▸ **Your objective**: Report the number of lines in the records below that contain the string "avatar". Give only the number.

▸ **Record list**:
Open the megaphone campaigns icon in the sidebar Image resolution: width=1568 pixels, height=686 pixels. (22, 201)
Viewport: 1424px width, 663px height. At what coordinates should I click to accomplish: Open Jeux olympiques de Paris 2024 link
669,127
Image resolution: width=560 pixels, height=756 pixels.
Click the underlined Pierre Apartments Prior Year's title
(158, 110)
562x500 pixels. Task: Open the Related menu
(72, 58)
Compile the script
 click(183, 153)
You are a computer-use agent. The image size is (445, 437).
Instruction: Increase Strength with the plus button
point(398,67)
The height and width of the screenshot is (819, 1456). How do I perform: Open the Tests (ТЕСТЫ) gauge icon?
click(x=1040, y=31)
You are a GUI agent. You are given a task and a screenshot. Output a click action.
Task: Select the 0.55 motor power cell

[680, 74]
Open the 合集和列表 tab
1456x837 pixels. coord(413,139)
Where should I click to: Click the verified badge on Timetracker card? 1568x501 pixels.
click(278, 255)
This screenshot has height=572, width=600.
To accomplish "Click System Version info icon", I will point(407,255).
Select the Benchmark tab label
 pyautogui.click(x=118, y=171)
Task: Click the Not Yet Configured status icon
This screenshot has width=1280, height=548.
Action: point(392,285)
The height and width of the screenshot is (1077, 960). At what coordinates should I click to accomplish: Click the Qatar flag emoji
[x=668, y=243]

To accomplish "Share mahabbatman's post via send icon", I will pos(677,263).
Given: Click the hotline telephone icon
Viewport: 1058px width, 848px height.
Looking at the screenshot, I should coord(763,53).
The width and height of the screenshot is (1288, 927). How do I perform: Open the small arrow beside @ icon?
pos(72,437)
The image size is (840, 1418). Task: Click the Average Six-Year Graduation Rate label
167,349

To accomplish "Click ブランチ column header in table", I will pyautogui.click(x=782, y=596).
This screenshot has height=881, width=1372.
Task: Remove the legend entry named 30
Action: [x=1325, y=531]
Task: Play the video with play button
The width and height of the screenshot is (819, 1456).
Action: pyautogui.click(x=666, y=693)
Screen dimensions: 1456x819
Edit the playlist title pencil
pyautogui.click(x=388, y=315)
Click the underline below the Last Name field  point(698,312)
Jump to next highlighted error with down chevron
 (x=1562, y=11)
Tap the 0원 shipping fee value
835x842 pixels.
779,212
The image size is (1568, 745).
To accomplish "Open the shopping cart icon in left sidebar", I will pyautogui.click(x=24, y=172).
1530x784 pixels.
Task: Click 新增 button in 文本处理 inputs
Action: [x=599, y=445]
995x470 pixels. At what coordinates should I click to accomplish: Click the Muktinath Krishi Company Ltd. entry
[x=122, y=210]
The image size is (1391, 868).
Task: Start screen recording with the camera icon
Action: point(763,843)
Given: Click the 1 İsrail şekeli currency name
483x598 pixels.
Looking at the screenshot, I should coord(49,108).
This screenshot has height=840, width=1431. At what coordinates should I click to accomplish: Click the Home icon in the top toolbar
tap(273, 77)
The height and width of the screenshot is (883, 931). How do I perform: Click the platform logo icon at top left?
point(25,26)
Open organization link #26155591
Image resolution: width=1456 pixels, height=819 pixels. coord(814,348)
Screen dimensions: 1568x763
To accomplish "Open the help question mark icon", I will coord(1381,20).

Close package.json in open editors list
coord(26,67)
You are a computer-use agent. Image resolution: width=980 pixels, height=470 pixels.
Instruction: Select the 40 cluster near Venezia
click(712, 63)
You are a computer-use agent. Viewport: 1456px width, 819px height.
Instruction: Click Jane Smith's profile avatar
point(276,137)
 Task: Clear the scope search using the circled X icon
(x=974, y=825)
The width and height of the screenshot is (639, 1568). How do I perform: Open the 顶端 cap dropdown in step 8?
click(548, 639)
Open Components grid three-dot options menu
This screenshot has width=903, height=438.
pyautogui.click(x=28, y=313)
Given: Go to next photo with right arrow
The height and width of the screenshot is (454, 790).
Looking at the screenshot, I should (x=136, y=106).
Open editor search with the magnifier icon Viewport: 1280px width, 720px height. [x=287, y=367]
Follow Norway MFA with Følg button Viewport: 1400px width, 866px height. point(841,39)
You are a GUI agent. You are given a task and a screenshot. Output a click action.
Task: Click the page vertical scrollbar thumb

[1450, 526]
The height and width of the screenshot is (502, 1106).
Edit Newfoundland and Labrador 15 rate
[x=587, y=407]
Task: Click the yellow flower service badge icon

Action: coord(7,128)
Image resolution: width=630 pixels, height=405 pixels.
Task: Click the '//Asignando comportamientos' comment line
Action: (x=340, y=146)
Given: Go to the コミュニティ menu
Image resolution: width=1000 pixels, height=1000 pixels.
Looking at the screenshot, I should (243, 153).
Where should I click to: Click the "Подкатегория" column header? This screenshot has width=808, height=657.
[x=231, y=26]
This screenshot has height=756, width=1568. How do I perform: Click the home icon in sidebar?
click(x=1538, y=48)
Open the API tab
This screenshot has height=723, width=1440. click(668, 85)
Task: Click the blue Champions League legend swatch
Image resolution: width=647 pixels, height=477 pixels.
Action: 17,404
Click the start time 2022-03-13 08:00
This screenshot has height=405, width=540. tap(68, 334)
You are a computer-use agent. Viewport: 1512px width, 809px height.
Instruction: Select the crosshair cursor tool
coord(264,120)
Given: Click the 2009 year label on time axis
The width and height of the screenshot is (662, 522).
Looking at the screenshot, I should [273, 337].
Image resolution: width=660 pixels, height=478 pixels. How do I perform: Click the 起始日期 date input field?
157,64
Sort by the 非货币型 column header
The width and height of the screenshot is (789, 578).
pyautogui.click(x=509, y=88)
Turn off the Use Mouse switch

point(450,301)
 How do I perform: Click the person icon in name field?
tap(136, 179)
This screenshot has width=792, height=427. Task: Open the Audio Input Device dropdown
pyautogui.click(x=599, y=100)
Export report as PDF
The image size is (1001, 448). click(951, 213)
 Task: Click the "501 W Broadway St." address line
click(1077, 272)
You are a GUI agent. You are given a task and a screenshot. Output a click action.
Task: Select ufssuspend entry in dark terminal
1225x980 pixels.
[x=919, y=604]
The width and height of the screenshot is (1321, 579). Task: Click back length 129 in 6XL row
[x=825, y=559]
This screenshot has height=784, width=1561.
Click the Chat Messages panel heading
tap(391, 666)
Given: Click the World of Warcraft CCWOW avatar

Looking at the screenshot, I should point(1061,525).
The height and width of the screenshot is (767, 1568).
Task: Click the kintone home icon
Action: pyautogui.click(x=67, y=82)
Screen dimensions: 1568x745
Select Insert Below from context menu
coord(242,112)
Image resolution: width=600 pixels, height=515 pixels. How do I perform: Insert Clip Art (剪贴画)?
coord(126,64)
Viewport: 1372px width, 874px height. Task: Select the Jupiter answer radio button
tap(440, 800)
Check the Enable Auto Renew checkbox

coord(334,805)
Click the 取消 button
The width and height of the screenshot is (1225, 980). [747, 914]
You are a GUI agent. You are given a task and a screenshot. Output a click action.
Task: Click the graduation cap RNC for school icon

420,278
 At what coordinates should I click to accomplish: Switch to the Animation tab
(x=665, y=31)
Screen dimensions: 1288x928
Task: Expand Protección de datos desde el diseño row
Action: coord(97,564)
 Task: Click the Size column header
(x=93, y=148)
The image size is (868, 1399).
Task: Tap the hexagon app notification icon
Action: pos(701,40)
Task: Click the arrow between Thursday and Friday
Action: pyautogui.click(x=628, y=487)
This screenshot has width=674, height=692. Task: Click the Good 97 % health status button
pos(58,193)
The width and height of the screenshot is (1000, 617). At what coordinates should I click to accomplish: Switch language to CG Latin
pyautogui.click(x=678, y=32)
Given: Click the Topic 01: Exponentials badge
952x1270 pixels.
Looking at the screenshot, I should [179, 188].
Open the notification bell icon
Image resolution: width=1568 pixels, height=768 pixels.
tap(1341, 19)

▸ **Solution to the problem**: 2